Clustering is a multivariate technique of grouping rows together that share similar values. It can use any number of variables. The variables must be numeric variables for which numerical differences make sense. The common situation is that data are not scattered evenly through n-dimensional space, but rather they form clumps, locally dense areas, modes, or clusters. The identification of these clusters goes a long way toward characterizing the distribution of values.
hierarchical clustering for small tables, up to several thousand rows. It combines rows in a hierarchical sequence portrayed as a tree. In JMP, the tree, also called a dendrogram, is a dynamic, responding graph. You can choose the number of clusters that you like after the tree is built.
K-means clustering is appropriate for larger tables, up to hundreds of thousands of rows. It makes a fairly good guess at cluster seed points. It then starts an iteration of alternately assigning points to clusters and recalculating cluster centers. You have to specify the number of clusters before you start the process.

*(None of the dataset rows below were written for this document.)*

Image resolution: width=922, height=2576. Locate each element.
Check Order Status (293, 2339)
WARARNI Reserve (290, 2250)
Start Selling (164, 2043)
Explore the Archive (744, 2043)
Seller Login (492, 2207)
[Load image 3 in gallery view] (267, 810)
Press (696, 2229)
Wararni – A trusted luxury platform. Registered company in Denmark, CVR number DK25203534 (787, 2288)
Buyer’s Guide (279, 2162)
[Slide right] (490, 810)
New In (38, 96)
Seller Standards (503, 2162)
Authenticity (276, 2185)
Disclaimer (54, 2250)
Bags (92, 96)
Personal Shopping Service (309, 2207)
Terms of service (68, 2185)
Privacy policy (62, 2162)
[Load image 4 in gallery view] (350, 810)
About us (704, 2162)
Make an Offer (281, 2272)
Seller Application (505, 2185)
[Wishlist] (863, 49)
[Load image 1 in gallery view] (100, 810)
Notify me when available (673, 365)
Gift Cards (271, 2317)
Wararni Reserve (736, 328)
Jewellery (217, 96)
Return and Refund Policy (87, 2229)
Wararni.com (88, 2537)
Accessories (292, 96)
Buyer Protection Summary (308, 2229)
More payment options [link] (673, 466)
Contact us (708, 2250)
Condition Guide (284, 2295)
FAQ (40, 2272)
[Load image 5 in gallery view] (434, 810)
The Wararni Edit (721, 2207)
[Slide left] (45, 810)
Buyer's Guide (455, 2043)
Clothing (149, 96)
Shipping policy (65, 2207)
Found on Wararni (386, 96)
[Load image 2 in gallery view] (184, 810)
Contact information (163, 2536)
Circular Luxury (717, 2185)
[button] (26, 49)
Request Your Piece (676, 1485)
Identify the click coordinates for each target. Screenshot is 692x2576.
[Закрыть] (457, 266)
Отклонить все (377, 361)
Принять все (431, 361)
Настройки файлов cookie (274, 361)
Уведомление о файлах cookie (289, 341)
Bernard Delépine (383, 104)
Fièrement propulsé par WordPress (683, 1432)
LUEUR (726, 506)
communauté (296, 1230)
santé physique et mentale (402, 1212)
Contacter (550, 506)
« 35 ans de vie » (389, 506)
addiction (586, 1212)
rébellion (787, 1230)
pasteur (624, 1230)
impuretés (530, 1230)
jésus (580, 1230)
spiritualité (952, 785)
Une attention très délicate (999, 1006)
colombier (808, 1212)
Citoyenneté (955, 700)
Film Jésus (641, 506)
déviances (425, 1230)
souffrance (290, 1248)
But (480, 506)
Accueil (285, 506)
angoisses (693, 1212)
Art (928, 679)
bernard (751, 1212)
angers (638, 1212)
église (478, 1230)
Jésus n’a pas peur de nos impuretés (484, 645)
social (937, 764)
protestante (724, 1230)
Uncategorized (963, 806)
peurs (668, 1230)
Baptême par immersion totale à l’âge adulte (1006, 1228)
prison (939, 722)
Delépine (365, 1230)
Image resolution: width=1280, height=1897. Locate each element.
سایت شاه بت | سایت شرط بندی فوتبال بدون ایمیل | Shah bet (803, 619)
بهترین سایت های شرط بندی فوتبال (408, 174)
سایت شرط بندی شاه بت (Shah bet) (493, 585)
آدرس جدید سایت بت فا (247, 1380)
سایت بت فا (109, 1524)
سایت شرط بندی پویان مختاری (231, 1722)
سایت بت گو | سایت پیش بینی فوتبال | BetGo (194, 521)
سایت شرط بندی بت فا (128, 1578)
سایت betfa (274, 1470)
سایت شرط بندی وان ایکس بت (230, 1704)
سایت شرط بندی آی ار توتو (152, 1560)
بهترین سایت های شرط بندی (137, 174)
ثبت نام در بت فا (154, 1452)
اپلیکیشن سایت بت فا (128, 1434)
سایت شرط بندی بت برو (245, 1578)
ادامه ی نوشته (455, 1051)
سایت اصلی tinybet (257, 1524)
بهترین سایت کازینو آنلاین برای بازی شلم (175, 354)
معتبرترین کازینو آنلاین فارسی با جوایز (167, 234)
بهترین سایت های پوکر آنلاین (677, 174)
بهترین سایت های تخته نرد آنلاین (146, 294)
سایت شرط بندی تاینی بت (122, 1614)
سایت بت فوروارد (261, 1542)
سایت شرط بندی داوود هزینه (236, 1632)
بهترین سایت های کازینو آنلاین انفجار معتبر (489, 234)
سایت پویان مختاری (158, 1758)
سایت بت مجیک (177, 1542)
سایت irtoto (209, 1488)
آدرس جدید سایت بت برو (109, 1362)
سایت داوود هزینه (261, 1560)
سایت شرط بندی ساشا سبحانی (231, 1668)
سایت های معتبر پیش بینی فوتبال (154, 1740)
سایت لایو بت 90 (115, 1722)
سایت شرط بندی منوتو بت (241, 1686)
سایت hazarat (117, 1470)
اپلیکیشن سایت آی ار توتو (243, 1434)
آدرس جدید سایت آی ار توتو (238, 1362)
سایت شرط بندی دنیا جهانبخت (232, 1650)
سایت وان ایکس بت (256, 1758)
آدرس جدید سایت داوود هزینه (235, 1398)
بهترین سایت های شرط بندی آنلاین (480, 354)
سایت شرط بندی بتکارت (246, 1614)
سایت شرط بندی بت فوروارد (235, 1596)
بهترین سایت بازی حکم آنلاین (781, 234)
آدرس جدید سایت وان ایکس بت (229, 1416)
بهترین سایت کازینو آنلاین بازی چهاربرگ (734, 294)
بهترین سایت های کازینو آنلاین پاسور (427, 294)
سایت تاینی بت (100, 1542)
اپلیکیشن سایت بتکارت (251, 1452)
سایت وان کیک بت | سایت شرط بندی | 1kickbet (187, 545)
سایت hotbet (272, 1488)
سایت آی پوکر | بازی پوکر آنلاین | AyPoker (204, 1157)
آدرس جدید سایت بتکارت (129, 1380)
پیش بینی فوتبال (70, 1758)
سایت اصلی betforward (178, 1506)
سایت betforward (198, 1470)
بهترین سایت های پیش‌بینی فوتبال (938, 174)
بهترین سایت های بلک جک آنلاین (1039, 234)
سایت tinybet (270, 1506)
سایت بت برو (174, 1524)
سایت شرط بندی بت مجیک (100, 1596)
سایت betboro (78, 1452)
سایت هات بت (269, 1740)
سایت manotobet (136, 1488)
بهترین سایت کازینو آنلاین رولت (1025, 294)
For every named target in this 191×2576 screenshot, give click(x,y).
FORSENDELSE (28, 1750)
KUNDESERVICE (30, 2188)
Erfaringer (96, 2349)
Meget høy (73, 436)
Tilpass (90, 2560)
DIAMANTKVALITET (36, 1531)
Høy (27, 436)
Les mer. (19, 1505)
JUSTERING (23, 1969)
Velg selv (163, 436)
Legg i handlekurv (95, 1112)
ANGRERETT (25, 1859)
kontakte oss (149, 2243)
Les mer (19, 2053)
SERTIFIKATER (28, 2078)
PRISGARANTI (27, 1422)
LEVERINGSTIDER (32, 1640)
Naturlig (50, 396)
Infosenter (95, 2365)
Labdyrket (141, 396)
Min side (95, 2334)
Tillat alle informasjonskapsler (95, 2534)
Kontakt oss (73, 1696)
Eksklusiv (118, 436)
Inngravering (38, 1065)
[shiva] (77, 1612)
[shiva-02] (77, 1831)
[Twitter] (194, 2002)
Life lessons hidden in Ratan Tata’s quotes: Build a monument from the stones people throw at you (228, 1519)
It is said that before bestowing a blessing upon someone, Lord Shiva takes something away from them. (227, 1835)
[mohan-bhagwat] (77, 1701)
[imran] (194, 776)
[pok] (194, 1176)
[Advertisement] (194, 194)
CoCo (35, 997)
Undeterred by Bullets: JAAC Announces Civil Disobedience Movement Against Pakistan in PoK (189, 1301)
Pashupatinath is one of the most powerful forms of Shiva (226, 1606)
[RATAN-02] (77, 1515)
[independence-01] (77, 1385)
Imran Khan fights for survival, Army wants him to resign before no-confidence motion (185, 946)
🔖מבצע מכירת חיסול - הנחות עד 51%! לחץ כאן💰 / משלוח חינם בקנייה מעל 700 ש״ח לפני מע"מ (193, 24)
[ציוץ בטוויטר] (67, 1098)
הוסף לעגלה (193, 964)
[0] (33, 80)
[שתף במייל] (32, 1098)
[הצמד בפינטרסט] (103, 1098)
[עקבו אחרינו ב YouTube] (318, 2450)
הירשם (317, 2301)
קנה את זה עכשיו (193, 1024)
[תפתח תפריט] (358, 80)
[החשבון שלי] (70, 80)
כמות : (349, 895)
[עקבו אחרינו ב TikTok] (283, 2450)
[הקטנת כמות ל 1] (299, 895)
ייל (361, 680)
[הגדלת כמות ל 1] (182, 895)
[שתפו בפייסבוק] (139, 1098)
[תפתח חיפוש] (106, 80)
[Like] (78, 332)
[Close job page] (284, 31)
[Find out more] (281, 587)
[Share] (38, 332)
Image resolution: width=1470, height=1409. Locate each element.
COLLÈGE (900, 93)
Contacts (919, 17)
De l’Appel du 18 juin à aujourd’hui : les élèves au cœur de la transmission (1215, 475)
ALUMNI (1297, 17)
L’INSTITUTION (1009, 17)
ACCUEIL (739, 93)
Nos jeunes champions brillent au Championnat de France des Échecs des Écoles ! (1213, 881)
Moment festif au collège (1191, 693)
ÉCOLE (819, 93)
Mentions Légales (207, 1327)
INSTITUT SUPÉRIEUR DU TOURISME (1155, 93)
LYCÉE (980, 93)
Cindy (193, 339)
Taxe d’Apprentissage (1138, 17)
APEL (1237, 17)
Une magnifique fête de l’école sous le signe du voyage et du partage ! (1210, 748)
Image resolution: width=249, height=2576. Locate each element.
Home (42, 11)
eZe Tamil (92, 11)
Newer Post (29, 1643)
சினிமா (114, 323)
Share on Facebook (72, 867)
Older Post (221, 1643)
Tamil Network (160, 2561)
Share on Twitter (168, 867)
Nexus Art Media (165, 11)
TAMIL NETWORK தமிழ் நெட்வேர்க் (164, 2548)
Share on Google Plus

Hierarchical clustering is also called agglomerative clustering because it is a combining process. The method starts with each point (row) as its own cluster. At each step the clustering process calculates the distance between each cluster, and combines the two clusters that are closest together. This combining continues until all the points are in one final cluster. The user then chooses the number of clusters that seems right and cuts the clustering tree at that point. The combining record is portrayed as a tree, called a dendrogram. The single points are leaves, the final single cluster of all points are the trunk, and the intermediate cluster combinations are branches. Since the process starts with n(n + 1)/2 distances for n points, this method becomes too expensive in memory and time when n is large.
K-means clustering is an iterative follow-the-leader strategy. First, the user must specify the number of clusters, k. Then a search algorithm goes out and finds k points in the data, called seeds, that are not close to each other. Each seed is then treated as a cluster center. The routine goes through the points (rows) and assigns each point to the closest cluster. For each cluster, a new cluster center is formed as the means (centroid) of the points currently in the cluster. This process continues as an alternation between assigning points to clusters and recalculating cluster centers until the clusters become stable.
Normal mixtures clustering, like k-means clustering, begins with a user-defined number of clusters and then selects distance seeds. JMP uses the cluster centers chosen by k-means as seeds. However, each point, rather than being classified into one group, is assigned a probability of being in each group.
SOMs are a variation on k-means where the cluster centers are laid out on a grid. Clusters and points close together on the grid are meant to be close together in the multivariate space. See Self Organizing Maps.
K-means, normal mixtures, and SOM clustering are doubly iterative processes. The clustering process iterates between two steps in a particular implementation of the EM algorithm:
The expectation step of mixture clustering assigns each observation a probability of belonging to each cluster.